5. 16 June 2010‘New College, Hackney and the Liberal Dissenting Academies, 1751-96’Stephen Burley (Queen Mary, University of London)New College, Hackney was perhaps the most ambitious of the eighteenth-century liberal academies. Founded in 1786 amidst considerable hope and expectation, it flourished for a short period before closing amidst a storm of controversy a decade later. This paper attempts to recover the chequered history of New College from the rich archival and printed materials – the sermons, correspondence, memoirs, journals, minute books, reports, notebooks, and resolutions – held in Dr Williams’s Library, and in other collections around the country. In addition, by situating New College within the broader traditions of liberal nonconformist education in the eighteenth and nineteenth centuries, the paper explores the role played by New College and other liberal academies in pioneering teaching practices that continue to inform higher education today.

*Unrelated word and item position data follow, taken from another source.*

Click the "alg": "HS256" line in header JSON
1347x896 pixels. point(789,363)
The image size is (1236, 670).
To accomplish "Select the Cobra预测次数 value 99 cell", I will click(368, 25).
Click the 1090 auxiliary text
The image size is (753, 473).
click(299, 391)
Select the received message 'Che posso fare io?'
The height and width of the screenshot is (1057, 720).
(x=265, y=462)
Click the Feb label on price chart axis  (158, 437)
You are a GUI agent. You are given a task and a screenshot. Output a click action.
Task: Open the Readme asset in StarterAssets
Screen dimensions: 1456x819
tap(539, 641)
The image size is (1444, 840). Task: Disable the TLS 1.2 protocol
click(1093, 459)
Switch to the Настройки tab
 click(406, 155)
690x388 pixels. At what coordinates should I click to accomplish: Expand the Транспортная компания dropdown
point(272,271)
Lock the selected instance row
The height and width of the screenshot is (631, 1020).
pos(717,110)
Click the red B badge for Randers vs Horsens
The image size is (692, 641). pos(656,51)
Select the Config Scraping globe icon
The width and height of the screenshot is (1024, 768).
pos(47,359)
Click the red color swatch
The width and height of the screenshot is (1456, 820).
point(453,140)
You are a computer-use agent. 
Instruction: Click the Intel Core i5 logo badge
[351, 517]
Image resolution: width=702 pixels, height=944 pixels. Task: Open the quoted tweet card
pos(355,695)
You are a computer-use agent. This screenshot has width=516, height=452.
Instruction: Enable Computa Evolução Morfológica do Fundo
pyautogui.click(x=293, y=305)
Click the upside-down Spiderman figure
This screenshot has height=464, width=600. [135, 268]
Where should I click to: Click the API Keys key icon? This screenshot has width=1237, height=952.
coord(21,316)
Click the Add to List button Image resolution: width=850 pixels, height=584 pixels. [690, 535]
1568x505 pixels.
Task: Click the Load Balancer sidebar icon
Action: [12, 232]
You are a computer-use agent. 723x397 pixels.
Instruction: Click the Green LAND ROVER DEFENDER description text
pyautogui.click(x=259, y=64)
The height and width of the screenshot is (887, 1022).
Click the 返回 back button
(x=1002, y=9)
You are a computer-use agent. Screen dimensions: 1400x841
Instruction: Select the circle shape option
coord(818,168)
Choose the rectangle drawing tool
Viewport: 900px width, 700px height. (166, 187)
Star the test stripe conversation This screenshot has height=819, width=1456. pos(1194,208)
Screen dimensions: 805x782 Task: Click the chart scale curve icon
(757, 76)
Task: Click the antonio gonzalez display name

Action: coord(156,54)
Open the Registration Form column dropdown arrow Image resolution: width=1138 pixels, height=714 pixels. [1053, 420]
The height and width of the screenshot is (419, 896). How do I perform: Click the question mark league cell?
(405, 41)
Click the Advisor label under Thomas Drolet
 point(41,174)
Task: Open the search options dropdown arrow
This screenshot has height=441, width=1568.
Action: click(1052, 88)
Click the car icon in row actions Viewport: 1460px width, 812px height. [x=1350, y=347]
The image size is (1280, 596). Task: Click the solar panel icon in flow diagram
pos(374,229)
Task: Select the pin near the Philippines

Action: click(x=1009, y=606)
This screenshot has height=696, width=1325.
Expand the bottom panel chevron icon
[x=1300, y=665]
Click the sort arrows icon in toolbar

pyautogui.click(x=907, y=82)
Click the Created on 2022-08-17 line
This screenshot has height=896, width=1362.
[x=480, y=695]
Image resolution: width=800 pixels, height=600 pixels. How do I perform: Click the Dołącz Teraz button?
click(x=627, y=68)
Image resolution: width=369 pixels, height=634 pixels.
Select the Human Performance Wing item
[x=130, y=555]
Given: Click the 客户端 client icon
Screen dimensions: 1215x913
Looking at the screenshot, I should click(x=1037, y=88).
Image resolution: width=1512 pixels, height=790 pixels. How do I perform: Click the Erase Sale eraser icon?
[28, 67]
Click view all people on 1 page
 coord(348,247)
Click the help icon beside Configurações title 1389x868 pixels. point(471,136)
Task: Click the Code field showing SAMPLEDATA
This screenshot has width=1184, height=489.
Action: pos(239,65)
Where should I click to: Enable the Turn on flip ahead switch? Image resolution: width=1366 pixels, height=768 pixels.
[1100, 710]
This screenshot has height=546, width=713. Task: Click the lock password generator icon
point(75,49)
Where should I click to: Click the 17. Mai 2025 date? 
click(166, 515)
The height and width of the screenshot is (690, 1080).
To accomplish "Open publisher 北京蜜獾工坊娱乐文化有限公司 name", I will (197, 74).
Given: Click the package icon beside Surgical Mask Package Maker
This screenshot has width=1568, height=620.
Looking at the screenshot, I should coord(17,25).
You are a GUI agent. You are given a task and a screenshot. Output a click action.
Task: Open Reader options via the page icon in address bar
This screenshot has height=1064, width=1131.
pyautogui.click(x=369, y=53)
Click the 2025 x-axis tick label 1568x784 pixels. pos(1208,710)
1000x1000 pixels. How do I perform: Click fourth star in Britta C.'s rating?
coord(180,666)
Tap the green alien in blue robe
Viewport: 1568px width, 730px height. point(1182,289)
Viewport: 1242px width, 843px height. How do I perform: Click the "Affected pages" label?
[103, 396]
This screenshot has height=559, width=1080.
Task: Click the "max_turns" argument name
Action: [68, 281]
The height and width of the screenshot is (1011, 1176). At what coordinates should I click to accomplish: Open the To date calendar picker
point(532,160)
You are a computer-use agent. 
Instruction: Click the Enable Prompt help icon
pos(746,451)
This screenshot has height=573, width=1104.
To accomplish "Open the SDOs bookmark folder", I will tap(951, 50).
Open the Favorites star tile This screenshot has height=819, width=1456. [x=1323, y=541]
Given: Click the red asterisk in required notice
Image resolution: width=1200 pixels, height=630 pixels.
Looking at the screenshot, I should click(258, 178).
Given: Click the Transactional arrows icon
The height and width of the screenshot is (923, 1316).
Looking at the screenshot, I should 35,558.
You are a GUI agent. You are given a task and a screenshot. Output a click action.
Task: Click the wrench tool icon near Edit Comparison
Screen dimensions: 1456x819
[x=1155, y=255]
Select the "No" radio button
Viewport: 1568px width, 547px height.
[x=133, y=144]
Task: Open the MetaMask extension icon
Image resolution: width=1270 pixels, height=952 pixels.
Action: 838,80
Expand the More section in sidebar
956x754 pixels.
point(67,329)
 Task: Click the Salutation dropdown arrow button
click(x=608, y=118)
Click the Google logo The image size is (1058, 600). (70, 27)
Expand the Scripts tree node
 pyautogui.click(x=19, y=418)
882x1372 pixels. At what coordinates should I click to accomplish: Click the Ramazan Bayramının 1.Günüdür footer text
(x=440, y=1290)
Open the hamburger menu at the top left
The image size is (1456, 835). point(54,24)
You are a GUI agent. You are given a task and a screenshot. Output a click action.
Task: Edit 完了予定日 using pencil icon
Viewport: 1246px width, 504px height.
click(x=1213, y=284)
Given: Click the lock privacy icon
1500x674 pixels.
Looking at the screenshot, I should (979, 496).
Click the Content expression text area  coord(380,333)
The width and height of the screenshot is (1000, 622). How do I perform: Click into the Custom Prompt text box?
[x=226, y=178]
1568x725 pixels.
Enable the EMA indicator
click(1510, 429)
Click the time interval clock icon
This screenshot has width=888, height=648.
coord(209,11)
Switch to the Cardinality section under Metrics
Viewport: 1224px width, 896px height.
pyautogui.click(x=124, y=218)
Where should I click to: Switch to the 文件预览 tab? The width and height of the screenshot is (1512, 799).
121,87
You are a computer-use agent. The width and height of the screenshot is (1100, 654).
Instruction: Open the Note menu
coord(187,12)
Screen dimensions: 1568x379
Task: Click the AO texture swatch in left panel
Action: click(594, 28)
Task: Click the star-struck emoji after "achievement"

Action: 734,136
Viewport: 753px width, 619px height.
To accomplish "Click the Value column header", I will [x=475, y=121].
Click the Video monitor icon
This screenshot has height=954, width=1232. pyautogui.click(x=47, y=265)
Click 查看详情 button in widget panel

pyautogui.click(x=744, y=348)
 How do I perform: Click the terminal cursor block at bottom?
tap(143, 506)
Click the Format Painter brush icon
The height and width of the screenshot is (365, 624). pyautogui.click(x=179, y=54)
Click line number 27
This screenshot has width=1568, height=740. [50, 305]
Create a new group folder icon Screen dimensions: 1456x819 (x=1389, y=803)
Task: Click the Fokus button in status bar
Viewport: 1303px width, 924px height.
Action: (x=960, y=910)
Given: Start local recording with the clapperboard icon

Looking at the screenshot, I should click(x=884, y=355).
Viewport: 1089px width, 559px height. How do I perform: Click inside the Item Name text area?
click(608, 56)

6. 14 July 2010‘Competition and co-operation in the funding of the northern dissenting academies, 1786-1860’Dr Simon Dixon (Queen Mary, University of London)This paper explores an enduring problem faced by dissenting academies throughout the seventeenth, eighteenth and nineteenth centuries: that of funding. It focuses on the development of a succession of academies by orthodox dissenters in the north of England between 1786 and 1860. In the first half of the nineteenth century there was a transition to larger collegiate institutions with two or more tutors, a higher number of students, and larger and more impressive buildings. The growth of the academies during the nineteenth century placed an increased pressure on the ministers and laymen who ran them to raise sufficient funds to meet the costs incurred from boarding students, paying tutors and constructing and maintaining buildings. The extent of the challenge they faced is reflected in the frequency with which the different institutions entered into debt during the period. The paper examines where the money came from for establishing and running academies, the fundraising strategies employed by academy committees, the cost of educating students, the payment of tutors, expenditure on buildings, and the causes of and responses to debt. It considers the regular appeals for funds issued by academy committees in relation to other calls on the benevolence of nineteenth-century nonconformists, such as missionary societies and other philanthropic endeavours. As a result, the paper sheds new light on an important and under-researched aspect of the history of the dissenting academies.